Sunday, April 15, 2012

Place of traditional healers in our hospitals


By LUKOYE ATWOLI
Sunday Nation 15 April 2012
 

The ministries of Health have recently become involved in an initiative to regulate the practice of traditional or alternative medicine in Kenya. In the wake of this effort, there have been calls for traditional medicine practitioners to be allowed to work alongside other health workers in our public hospitals.

Before we discuss the merits or demerits of this idea, we need to appreciate the nature of healthcare that is practised in the two settings.

In a hospital setting, there are standardised procedures for assessing patients and planning for their care, often based on algorithms that are, in turn, products of a huge body of research evidence. Unfortunately, training for health workers in formal health care settings does not include training in traditional medicine.
Since these health workers do not know what traditional medicine is all about, it is practically impossible to incorporate the practitioners of traditional medicine within these standardised algorithms.

Traditional medicine, on the other hand, may fall into three main categories. There are diviners who purport to foretell the future and communicate with spirits in order to effect healing by supernatural means. Then there are the herbalists who use plants and their extracts to treat various afflictions. Finally, there are the witches and wizards who purportedly cast spells and claim to be able to reverse them for the right price. Other traditional healers use a combination of these methods to deal with the various problems afflicting a human being.

[WHAT THE TASK ASKS] According to the article on traditional healers in hospitals, why is it practically impossible to incorporate traditional medicine practitioners within the standardised algorithms used in hospitals?

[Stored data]
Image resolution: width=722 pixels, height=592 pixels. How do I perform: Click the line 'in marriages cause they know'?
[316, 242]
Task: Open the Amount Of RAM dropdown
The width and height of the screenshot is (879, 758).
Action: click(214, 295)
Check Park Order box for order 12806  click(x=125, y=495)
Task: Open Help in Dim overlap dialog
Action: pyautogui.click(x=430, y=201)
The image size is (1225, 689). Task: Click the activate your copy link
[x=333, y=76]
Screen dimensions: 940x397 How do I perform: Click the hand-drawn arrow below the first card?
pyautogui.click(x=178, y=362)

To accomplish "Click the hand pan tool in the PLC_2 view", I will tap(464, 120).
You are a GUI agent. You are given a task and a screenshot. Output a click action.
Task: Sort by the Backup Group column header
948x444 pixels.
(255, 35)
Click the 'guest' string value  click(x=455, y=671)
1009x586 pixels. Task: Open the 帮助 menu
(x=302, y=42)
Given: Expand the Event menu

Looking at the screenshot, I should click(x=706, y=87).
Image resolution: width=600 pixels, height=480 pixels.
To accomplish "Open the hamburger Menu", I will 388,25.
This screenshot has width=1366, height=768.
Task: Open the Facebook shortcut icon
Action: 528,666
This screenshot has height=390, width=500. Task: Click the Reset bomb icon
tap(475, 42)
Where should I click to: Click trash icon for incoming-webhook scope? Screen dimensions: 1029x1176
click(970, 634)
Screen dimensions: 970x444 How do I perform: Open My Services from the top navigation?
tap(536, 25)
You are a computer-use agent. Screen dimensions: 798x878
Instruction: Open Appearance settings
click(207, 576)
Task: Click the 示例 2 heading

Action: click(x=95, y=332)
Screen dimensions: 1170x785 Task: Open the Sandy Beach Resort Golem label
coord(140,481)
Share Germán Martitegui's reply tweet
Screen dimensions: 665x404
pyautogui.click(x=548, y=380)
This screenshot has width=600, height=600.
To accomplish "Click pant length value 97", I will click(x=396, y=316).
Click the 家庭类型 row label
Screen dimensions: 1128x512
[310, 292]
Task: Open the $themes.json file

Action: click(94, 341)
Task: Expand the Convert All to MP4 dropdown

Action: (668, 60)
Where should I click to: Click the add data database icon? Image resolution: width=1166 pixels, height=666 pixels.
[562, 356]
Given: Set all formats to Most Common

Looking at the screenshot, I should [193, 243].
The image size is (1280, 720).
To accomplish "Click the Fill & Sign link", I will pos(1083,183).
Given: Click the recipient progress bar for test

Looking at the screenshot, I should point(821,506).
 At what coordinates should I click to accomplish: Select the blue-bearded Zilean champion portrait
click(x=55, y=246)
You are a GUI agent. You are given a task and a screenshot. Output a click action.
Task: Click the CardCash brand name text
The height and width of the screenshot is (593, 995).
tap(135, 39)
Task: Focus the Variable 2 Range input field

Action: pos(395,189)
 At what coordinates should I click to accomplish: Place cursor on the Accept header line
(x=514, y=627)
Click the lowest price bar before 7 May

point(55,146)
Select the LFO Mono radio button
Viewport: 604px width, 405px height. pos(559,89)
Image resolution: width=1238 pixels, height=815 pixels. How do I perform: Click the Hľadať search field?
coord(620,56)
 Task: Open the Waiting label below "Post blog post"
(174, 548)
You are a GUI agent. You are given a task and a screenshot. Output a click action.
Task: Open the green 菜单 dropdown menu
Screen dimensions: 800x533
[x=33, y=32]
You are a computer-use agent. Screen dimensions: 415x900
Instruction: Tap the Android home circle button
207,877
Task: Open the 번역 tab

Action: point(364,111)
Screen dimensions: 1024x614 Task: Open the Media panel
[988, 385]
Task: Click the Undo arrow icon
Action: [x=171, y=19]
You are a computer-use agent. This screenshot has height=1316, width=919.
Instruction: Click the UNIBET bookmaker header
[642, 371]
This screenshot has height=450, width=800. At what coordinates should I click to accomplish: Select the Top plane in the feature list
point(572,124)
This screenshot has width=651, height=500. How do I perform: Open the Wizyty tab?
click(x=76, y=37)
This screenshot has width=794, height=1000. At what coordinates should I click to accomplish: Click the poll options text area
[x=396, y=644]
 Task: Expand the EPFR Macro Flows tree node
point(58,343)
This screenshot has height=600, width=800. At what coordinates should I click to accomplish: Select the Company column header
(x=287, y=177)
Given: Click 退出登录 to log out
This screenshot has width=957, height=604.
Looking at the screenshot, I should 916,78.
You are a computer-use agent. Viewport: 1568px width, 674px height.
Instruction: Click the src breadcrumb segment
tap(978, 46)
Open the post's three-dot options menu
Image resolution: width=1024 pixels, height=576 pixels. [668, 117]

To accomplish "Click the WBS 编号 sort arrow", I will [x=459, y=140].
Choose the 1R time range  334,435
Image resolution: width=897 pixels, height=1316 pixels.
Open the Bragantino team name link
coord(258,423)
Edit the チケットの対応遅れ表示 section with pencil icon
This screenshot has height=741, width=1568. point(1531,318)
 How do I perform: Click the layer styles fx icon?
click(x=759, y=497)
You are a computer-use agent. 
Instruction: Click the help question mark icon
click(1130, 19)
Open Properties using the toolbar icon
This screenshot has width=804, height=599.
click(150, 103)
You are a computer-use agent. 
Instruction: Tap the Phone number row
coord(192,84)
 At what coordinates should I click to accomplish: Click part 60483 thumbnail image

[TASK RESULT] Training for health workers in formal health care settings does not include traditional medicine, so these workers do not know what traditional medicine involves. Without that knowledge, they cannot fit its practitioners into the standardised procedures for assessing patients and planning their care.